BEGIN Data for processing

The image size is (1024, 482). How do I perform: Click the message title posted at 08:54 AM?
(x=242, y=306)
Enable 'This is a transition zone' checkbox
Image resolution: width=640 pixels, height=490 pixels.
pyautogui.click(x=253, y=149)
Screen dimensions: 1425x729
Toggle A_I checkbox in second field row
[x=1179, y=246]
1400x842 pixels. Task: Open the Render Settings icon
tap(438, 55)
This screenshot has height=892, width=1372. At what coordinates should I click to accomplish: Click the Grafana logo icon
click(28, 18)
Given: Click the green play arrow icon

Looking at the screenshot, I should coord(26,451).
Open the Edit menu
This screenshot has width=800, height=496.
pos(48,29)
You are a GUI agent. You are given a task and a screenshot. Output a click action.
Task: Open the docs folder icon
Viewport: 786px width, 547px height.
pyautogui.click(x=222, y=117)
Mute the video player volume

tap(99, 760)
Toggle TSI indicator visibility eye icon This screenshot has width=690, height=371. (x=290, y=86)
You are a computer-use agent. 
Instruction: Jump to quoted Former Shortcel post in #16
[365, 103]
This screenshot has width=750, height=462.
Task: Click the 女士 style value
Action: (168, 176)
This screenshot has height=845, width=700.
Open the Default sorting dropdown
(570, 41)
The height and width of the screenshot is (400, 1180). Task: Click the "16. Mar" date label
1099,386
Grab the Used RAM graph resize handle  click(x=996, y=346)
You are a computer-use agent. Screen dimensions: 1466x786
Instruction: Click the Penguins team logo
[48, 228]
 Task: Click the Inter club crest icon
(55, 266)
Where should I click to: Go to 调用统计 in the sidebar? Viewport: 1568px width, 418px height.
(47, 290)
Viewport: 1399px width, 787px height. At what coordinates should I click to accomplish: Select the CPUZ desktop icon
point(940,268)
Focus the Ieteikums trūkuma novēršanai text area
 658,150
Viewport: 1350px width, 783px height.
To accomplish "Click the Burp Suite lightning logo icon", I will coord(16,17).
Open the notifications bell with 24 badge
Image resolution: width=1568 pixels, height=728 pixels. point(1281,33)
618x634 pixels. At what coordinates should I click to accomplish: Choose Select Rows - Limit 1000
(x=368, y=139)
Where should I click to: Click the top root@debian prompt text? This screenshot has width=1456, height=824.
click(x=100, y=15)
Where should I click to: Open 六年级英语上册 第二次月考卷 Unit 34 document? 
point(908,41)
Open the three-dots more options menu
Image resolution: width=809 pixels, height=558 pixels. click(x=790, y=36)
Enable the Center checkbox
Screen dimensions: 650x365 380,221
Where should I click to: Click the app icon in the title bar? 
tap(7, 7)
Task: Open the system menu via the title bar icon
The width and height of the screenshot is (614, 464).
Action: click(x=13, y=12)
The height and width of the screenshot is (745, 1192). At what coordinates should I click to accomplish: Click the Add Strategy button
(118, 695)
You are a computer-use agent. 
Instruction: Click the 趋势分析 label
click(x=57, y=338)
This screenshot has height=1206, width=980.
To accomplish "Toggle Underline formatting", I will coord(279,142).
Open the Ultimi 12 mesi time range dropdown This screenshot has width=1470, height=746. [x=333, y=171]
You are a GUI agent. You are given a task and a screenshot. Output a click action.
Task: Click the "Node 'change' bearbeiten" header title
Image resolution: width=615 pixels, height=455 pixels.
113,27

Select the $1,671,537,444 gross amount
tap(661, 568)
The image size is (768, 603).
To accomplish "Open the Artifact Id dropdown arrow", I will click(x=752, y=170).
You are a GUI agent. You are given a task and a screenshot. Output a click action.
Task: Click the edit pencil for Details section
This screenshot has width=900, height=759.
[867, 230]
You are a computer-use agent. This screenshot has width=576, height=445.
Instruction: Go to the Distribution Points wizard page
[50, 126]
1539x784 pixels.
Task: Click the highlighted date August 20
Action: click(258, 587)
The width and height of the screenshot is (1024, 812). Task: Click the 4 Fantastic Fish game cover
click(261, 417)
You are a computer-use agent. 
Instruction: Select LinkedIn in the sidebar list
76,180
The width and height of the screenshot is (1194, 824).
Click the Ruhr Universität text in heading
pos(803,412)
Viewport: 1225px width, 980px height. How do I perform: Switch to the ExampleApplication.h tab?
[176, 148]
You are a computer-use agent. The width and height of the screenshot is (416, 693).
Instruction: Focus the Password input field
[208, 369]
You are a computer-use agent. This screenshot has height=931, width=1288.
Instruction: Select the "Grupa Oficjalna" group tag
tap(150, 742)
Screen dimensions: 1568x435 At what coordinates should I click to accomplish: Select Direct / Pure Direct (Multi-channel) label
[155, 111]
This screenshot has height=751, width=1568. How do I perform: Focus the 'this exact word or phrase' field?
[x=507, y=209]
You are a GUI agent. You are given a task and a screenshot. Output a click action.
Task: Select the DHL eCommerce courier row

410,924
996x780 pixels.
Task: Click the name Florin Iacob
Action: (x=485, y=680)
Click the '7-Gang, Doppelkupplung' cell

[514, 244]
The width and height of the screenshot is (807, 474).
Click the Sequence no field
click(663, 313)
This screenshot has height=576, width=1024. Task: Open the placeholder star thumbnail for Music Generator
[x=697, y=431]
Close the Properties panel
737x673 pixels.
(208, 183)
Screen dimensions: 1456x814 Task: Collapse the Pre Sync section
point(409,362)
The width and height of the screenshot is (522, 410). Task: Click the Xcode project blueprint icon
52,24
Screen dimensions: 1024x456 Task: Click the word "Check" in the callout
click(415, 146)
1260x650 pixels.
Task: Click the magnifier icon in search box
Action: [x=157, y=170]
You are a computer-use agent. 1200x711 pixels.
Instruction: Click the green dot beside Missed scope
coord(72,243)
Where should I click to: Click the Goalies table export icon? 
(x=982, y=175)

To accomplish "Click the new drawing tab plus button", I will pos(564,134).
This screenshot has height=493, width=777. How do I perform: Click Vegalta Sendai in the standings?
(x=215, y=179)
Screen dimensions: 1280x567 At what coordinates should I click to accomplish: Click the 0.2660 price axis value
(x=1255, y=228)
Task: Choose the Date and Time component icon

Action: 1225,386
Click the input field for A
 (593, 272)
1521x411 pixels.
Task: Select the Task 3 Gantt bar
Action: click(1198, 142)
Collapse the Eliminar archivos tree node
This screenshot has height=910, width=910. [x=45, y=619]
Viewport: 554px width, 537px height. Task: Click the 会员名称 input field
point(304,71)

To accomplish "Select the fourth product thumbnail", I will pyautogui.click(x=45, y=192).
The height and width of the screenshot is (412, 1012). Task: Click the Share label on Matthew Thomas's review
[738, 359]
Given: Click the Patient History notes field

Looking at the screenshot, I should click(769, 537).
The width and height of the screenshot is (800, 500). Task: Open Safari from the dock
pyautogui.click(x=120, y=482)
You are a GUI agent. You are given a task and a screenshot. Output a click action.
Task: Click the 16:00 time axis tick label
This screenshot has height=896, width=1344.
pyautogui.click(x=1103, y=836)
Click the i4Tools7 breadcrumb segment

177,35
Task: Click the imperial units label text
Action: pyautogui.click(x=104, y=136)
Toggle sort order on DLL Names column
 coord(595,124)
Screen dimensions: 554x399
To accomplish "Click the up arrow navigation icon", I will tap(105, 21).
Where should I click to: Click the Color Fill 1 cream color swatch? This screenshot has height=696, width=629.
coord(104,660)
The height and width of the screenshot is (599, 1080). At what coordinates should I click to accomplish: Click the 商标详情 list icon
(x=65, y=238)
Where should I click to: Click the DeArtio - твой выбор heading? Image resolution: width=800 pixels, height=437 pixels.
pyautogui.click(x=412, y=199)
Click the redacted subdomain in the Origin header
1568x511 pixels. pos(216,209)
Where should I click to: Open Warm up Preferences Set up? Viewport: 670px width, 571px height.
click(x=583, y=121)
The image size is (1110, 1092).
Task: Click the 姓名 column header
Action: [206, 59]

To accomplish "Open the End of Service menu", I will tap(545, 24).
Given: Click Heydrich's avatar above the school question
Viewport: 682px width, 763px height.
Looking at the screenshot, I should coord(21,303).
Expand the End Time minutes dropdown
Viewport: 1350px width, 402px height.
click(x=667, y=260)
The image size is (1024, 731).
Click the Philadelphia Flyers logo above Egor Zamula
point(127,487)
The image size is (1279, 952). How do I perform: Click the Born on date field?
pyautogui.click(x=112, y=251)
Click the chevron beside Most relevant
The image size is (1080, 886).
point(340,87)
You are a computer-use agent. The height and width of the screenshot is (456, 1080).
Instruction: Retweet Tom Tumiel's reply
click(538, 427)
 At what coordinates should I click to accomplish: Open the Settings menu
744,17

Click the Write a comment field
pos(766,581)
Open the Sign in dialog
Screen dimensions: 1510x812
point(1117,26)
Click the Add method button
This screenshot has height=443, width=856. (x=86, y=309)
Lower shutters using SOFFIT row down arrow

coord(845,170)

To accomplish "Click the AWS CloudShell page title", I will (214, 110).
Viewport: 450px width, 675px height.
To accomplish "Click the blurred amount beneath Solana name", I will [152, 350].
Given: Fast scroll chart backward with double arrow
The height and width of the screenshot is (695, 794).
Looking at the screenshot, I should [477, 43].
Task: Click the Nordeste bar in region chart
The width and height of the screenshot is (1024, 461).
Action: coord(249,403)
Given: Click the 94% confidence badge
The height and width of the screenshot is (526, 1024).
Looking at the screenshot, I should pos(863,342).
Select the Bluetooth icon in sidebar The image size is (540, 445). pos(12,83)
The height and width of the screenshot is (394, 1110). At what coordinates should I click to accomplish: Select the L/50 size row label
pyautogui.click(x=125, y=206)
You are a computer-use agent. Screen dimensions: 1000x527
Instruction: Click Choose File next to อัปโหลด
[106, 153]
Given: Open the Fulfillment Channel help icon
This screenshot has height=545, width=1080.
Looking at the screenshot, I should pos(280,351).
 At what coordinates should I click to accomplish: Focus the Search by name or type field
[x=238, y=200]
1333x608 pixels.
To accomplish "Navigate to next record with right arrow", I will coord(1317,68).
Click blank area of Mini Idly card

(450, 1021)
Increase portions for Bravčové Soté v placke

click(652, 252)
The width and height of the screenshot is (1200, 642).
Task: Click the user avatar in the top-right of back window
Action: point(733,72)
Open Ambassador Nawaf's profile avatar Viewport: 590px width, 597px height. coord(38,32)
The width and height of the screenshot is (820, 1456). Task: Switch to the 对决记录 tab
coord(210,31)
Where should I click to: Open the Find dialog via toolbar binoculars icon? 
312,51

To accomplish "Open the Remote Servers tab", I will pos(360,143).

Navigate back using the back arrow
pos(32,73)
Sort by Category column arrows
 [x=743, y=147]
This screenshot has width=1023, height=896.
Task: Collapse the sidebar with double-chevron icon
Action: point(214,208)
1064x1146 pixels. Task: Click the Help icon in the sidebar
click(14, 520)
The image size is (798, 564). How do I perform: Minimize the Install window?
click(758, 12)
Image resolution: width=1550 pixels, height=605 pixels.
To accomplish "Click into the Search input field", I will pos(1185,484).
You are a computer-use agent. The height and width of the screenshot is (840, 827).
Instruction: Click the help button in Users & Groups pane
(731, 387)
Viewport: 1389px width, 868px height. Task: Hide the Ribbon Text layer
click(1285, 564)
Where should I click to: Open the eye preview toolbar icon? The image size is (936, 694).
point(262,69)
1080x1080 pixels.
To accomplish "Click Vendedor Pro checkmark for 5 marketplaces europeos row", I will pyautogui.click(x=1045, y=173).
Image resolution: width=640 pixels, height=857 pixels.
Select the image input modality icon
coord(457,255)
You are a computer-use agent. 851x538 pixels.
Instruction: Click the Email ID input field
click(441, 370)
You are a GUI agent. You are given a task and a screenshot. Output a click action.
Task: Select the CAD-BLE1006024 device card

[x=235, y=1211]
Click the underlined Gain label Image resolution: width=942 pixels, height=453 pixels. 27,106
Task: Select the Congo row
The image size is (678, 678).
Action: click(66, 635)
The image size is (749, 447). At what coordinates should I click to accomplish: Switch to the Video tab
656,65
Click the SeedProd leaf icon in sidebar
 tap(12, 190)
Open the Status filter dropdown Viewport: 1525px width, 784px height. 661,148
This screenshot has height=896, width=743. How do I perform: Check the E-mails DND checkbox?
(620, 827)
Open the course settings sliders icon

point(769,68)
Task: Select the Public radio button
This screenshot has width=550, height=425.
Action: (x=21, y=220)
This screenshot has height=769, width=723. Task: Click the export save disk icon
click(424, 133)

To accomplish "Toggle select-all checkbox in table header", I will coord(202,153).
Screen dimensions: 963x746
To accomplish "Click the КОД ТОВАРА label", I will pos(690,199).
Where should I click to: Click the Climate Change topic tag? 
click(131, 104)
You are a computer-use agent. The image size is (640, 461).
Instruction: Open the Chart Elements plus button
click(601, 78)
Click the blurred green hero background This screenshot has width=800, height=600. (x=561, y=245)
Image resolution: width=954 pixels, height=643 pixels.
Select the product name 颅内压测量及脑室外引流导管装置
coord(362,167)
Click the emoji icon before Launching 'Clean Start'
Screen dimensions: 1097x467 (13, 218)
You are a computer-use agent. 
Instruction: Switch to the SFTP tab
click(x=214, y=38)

END Data for processing

- [Instructions to follow]: When a line in the listing has the word "blurred", return that line.

- [Task answer]:
To accomplish "Click the blurred amount beneath Solana name", I will [152, 350].
Click the blurred green hero background This screenshot has width=800, height=600. (x=561, y=245)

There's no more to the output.